### [TASK]
Count the lines containing "Nonna" in the entries underneath, and state that count without anything else.

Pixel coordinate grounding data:
--------

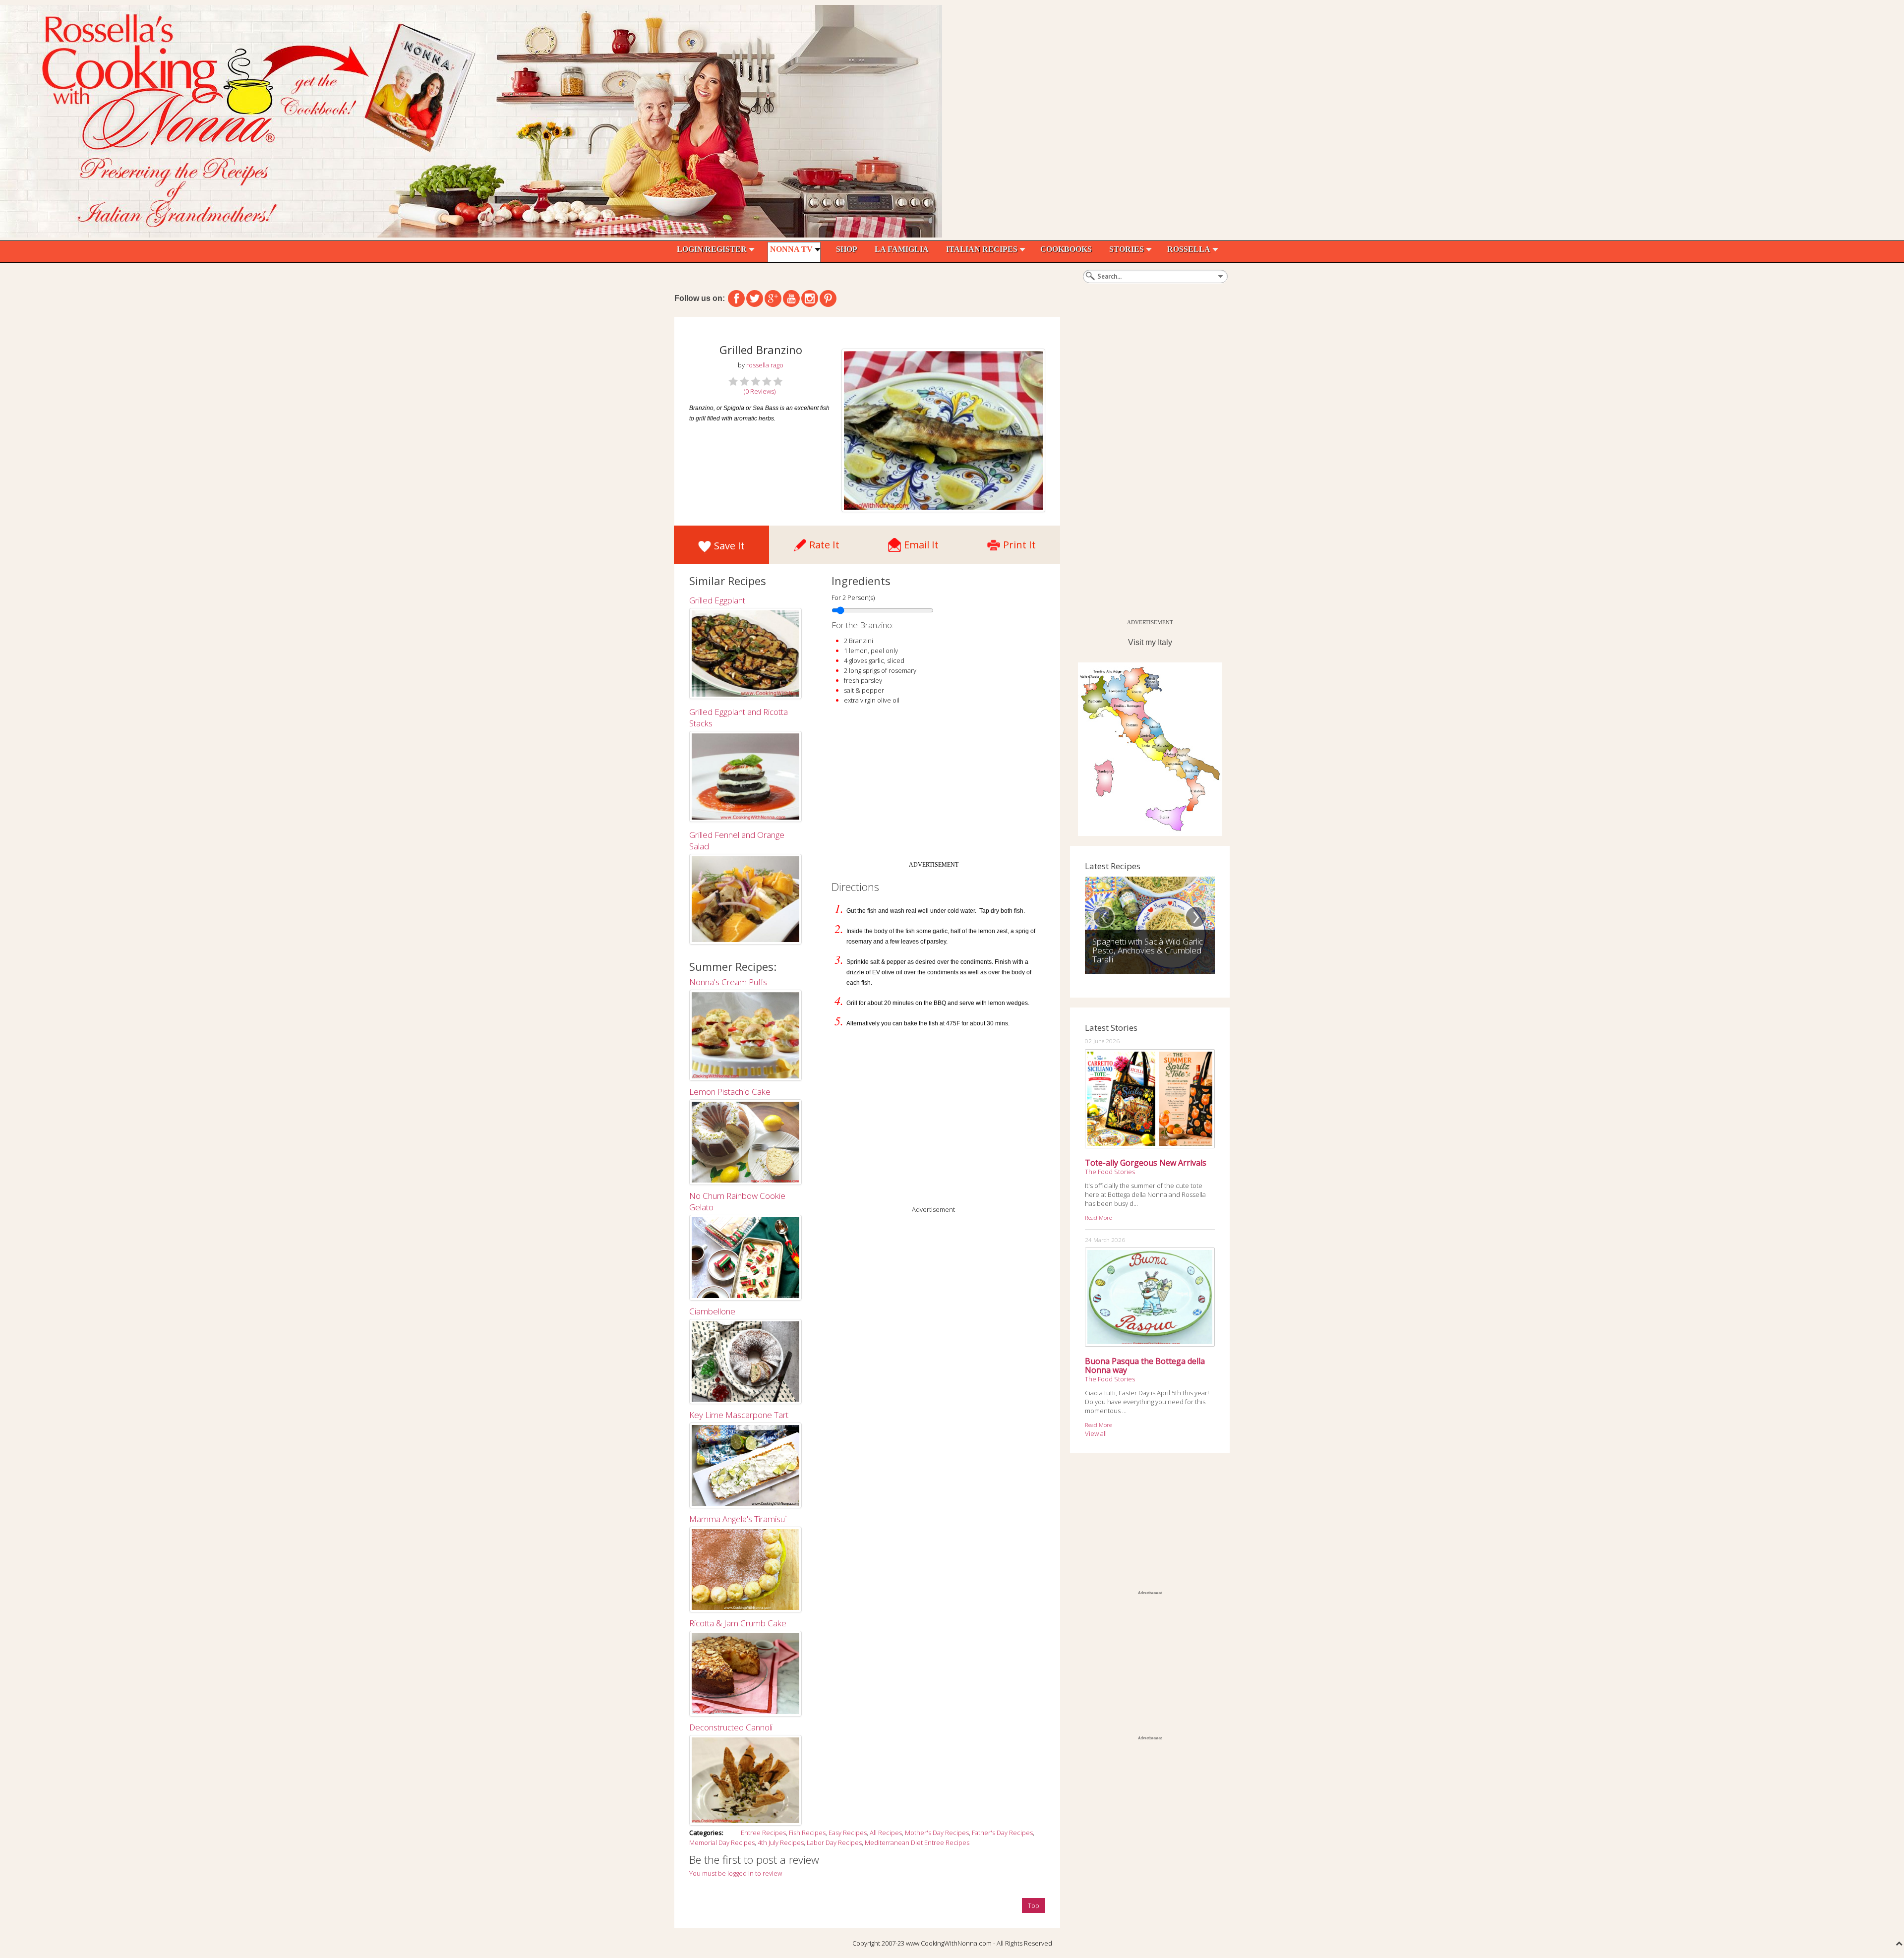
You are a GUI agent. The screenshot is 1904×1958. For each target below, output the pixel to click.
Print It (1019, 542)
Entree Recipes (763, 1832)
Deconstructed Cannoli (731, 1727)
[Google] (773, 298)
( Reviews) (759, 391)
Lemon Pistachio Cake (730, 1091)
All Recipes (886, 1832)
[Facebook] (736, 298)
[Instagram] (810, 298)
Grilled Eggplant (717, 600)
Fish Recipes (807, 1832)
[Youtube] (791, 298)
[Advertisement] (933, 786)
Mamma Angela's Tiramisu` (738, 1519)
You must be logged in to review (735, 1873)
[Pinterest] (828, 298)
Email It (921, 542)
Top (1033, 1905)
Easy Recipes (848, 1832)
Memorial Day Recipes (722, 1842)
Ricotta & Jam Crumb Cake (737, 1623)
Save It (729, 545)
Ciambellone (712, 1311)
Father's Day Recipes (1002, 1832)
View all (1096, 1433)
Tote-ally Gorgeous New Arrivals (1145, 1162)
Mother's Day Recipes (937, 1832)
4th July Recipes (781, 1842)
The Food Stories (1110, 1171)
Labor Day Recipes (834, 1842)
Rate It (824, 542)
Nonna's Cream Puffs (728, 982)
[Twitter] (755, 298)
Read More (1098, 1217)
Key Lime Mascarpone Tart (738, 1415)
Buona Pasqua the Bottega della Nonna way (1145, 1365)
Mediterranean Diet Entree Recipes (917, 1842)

--------

### [SOLUTION FOR THIS EXERCISE]
2